For investment-linked products, the life investment contract liability is directly linked to the performance and value of the assets that back them and is determined as the fair value of those assets after tax. For fixed income products, the liability is determined as the net present value of expected cash flows, subject to a minimum of the current surrender value.

39.19. OTHER SIGNIFICANT ACCOUNTING POLICIES SPECIFICALLY APPLICABLE TO LIFE INSURANCE CONTRACTS

Under the Life Act, the business activities of the Australian Life company is conducted within one or more separate statutory funds, which are distinguished from each other and from the shareholder funds. The financial report of the Australian Life company, which is lodged with the relevant Australian regulators, is prepared in accordance with AASB 1038 Life Insurance Contracts. It shows all major components of the financial statements disaggregated between the various life insurance statutory funds and its shareholder funds, as well as between investment-linked business and non-investment-linked business.

The assets of Life companies are allocated between the policyowners and shareholder funds with all assets, liabilities, revenues and expenses recognised in the financial statements, irrespective of whether they are policyowner or shareholder owned.

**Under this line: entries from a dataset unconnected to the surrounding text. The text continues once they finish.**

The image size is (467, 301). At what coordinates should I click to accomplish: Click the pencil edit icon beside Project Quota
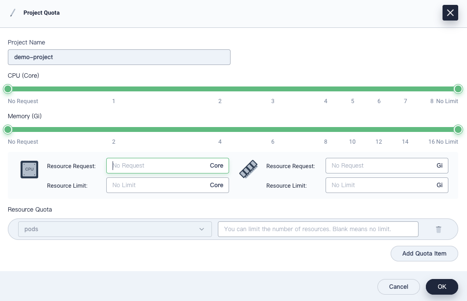13,13
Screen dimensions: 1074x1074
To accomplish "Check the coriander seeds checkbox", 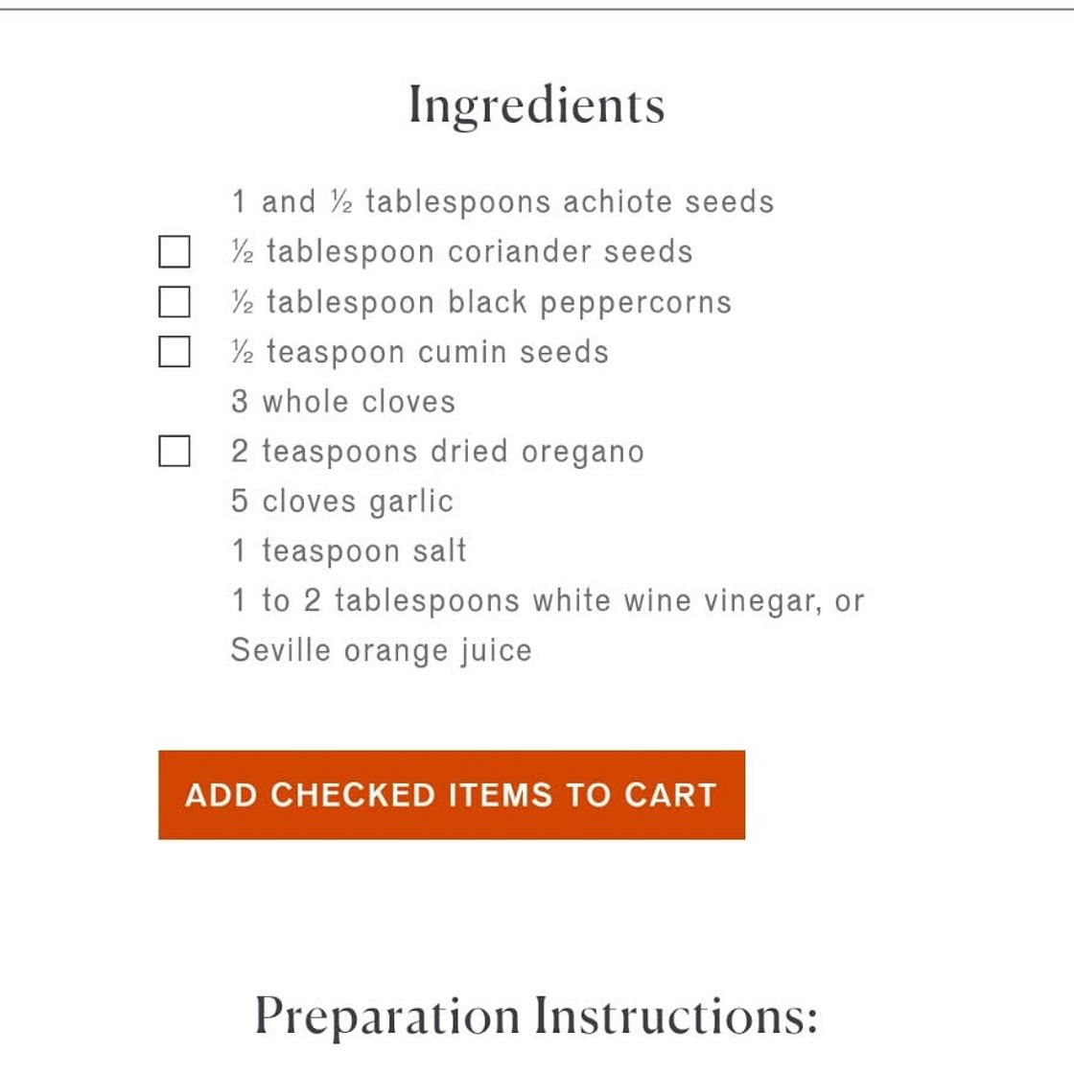I will point(174,252).
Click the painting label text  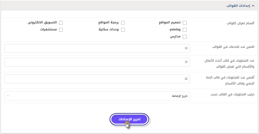click(175, 30)
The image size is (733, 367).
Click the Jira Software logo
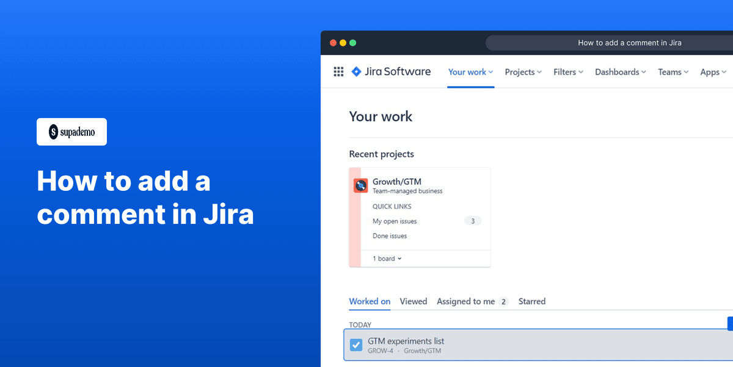pos(391,72)
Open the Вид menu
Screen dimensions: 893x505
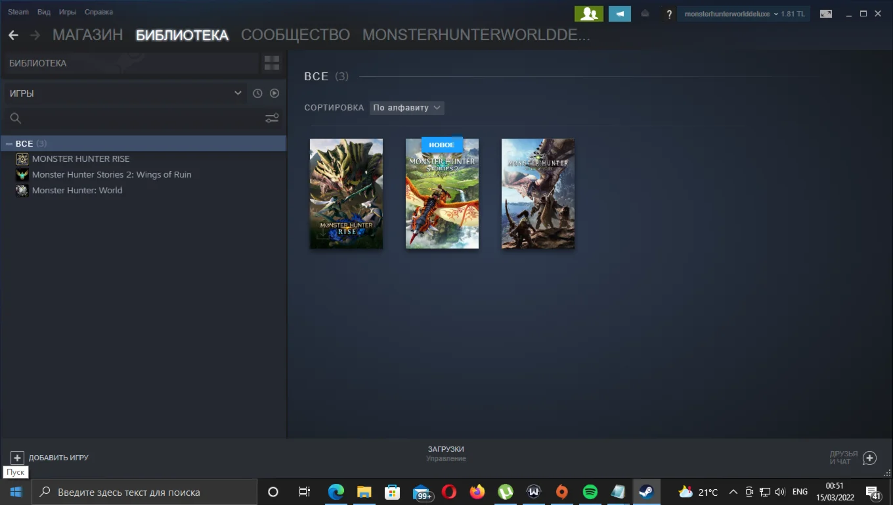click(43, 12)
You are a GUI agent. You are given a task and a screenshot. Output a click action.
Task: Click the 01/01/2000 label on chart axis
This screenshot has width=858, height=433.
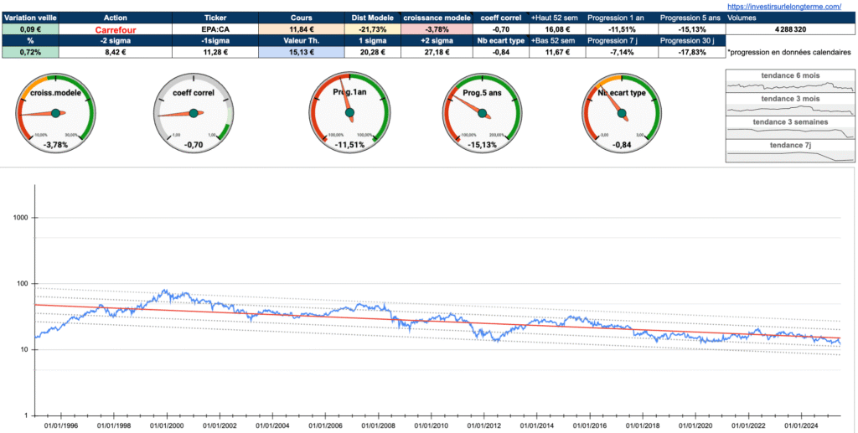pyautogui.click(x=165, y=425)
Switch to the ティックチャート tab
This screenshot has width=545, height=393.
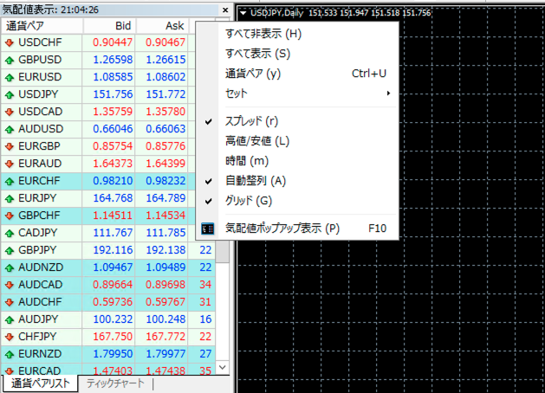point(115,383)
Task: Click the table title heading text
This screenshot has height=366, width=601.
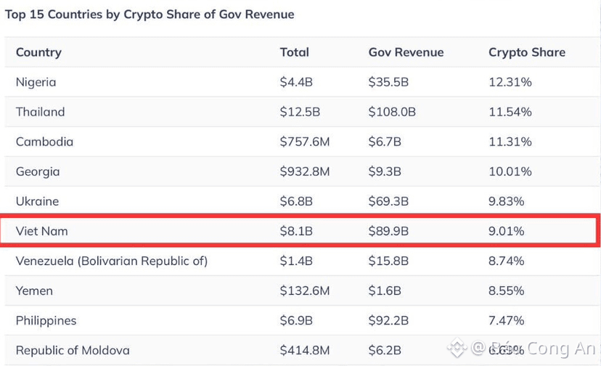Action: (x=150, y=15)
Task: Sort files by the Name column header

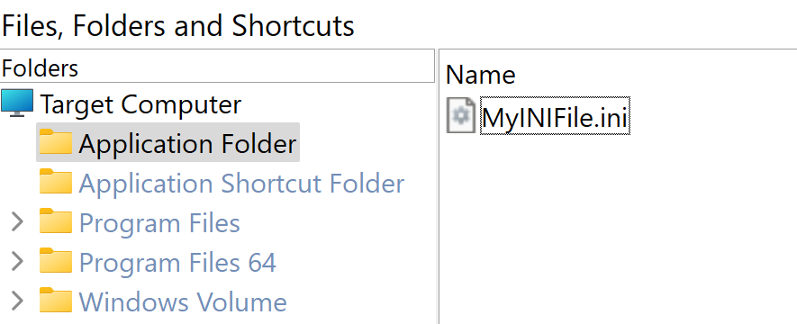Action: 480,75
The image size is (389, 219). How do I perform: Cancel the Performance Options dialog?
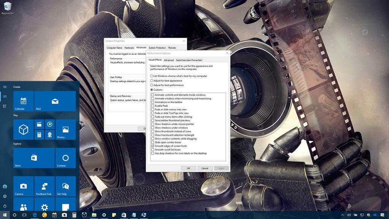pyautogui.click(x=205, y=168)
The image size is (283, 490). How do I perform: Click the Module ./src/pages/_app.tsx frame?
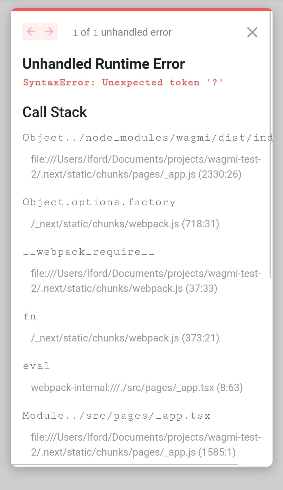pyautogui.click(x=116, y=415)
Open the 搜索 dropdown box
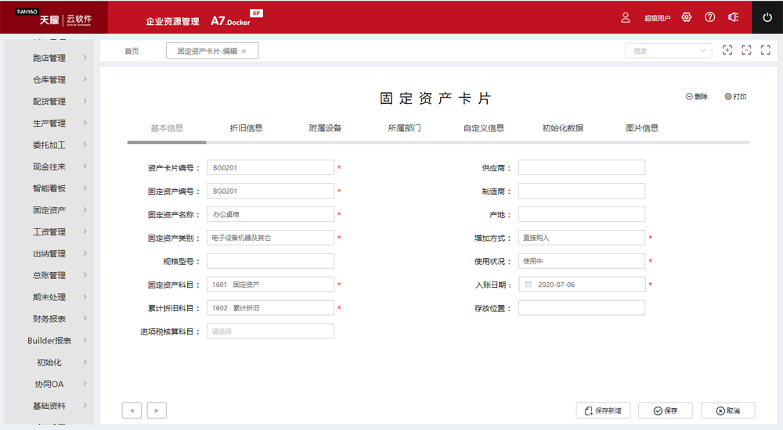Screen dimensions: 783x430 pyautogui.click(x=668, y=51)
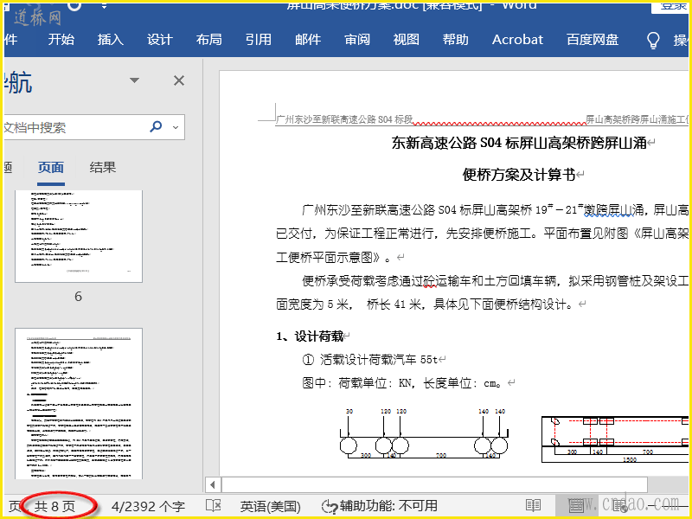Change language via 英语(美国) status button
This screenshot has width=692, height=519.
coord(270,506)
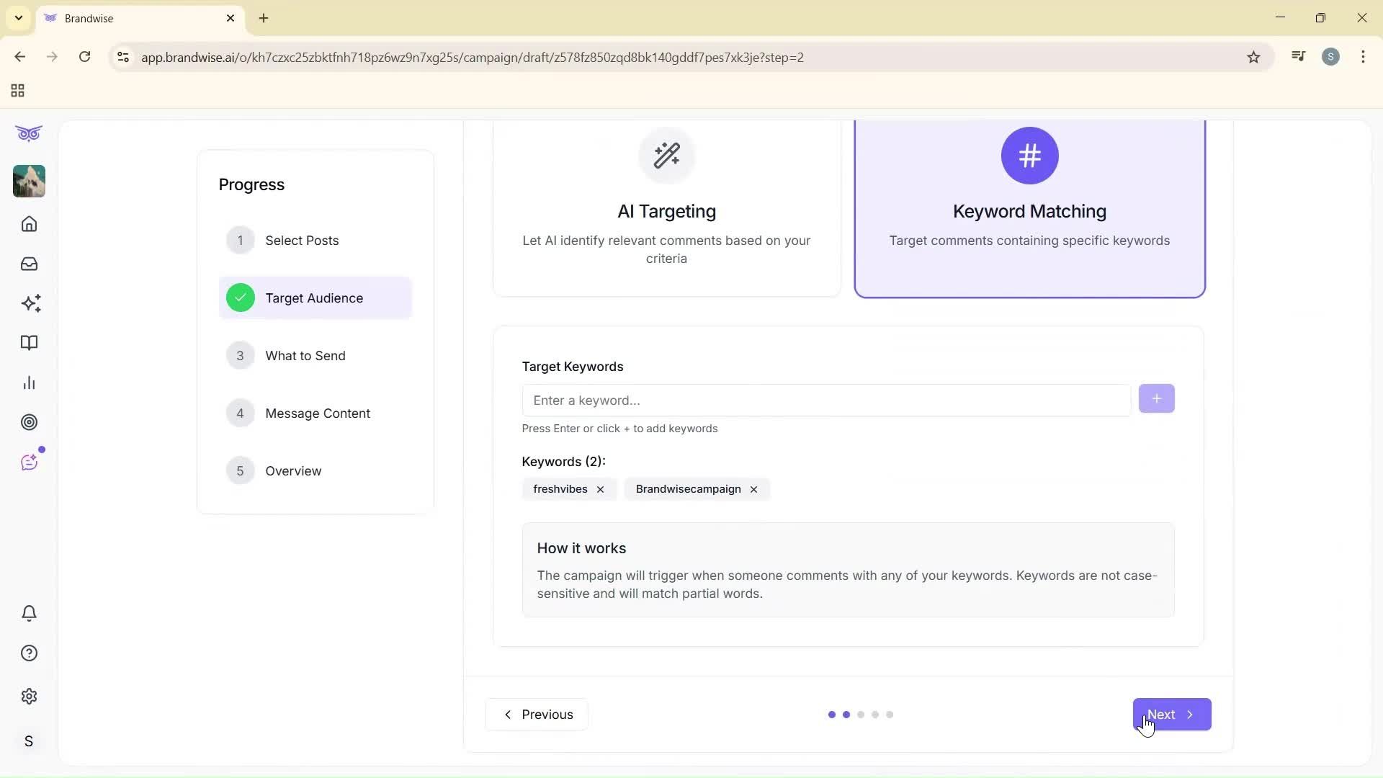Open the Brandwise home dashboard

[x=29, y=224]
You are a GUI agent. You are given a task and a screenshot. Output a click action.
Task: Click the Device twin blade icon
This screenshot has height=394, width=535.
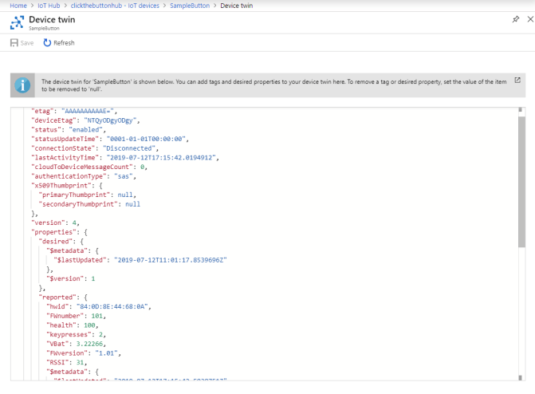point(17,22)
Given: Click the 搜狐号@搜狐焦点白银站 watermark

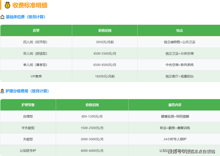Looking at the screenshot, I should click(x=191, y=152).
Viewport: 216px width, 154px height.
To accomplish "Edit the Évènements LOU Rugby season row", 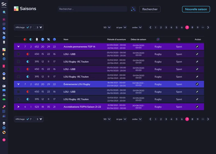I will click(x=198, y=84).
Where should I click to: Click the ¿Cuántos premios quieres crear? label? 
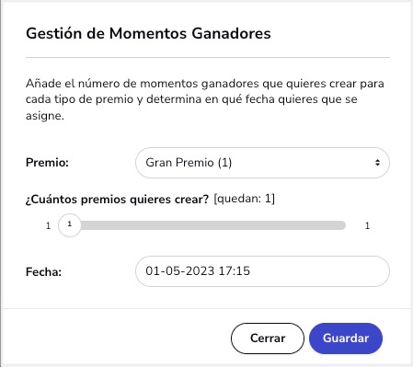click(x=117, y=200)
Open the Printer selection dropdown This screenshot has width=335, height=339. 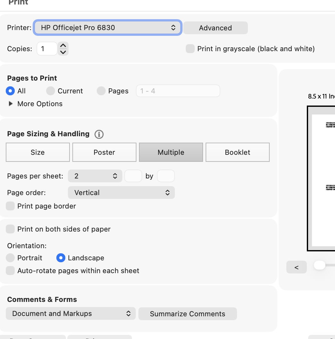point(108,28)
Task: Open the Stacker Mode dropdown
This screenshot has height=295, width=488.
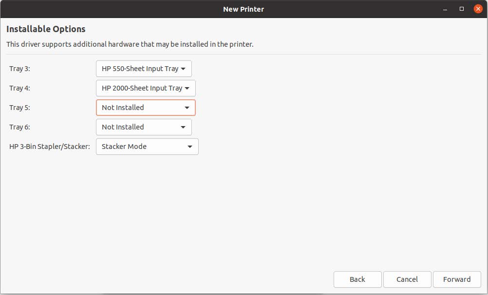Action: click(x=147, y=147)
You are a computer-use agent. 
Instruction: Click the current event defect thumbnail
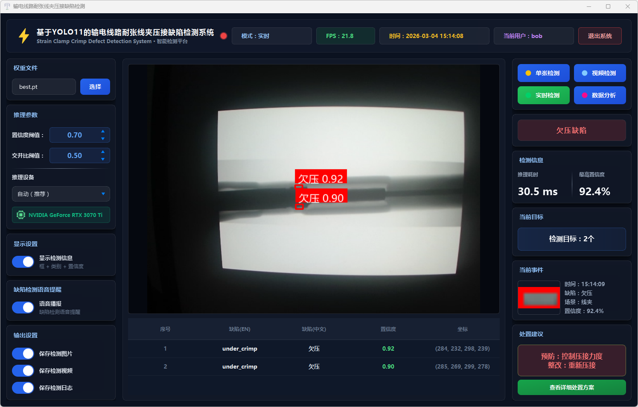539,298
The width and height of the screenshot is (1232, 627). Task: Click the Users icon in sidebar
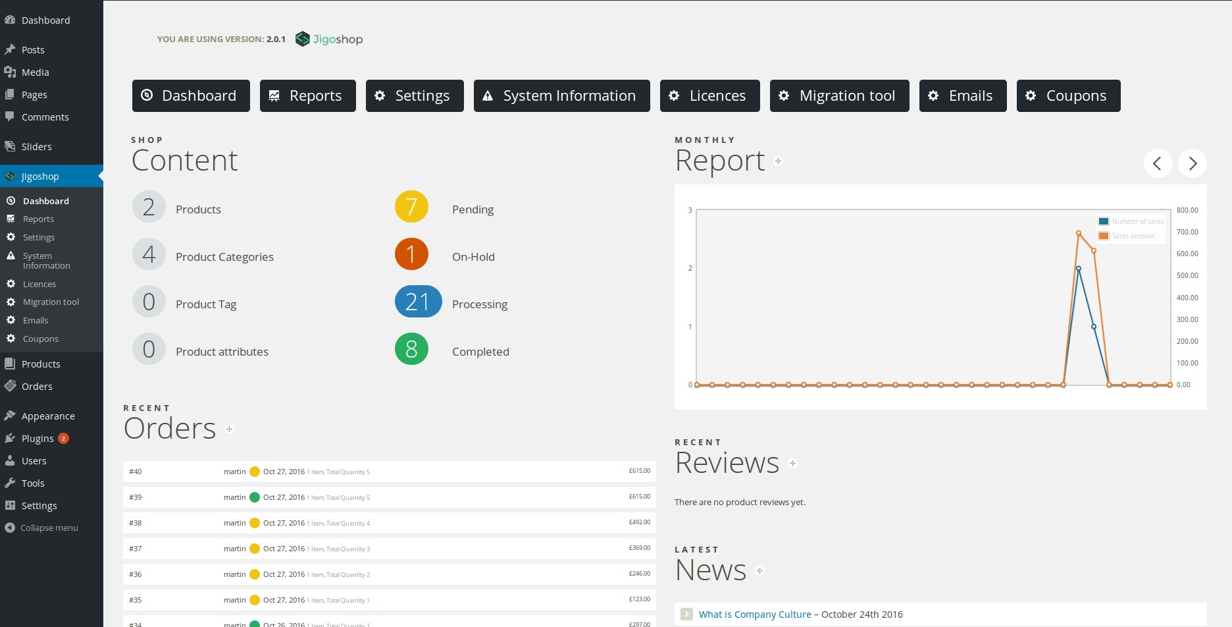click(10, 460)
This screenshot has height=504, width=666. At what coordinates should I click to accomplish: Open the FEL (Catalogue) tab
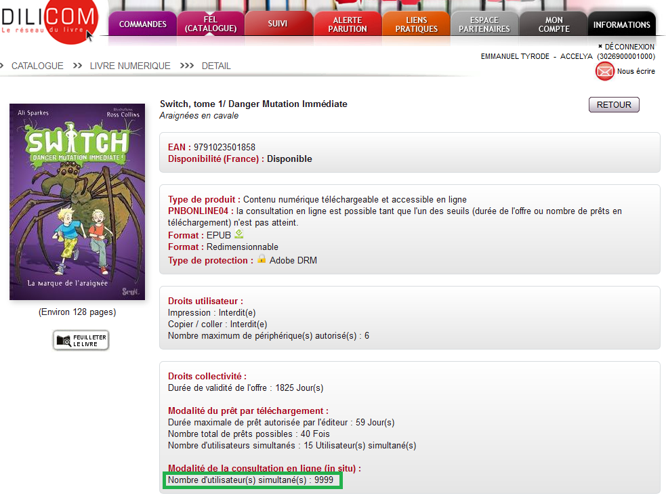point(211,24)
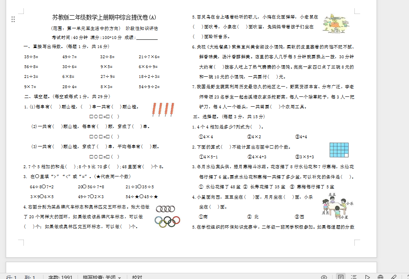The height and width of the screenshot is (279, 409).
Task: Expand the 拼写检查 dropdown
Action: [x=119, y=277]
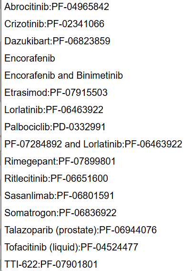Click the Sasanlimab:PF-06801591 entry
The width and height of the screenshot is (192, 271).
(x=97, y=196)
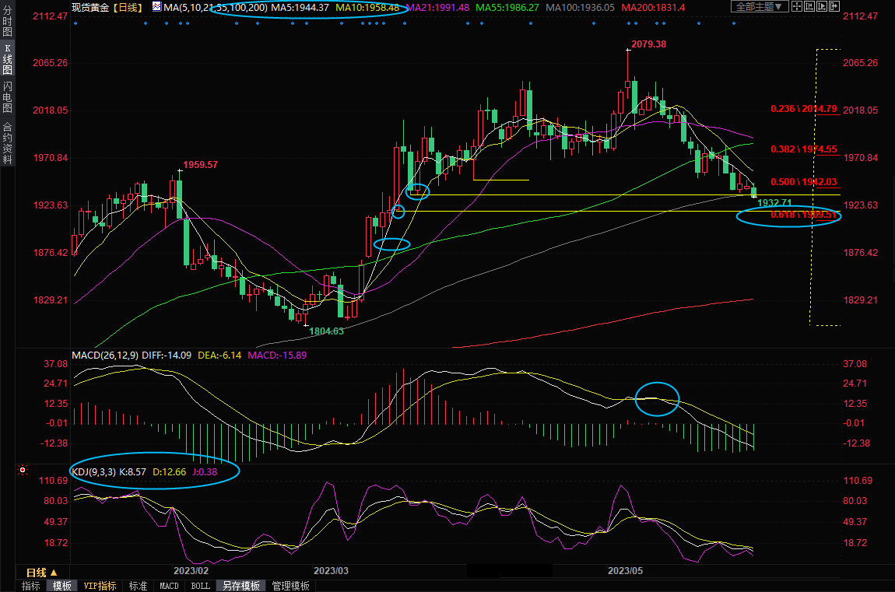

The shareholder's entitlement to monies held in the statutory funds is subject to the distribution and transfer restrictions and other requirements of the Life Act and the relevant Life company's constitution. The main restrictions are that the assets in a fund can only be used to meet the liabilities and expenses of that fund, to acquire investments to further the business of the fund, or as distributions.

Basis of expense apportionment

Life insurance expenditure has been apportioned to the different classes of business in accordance with Division 2 of Part 6 of the Life Act. The expense apportionment basis is in line with the principles set out in APRA Prudential Standard LPS 340 Valuation of Policy Liabilities and the New Zealand Society of Actuaries Professional Standard Number 3 Determination of Life Insurance Policy Liabilities.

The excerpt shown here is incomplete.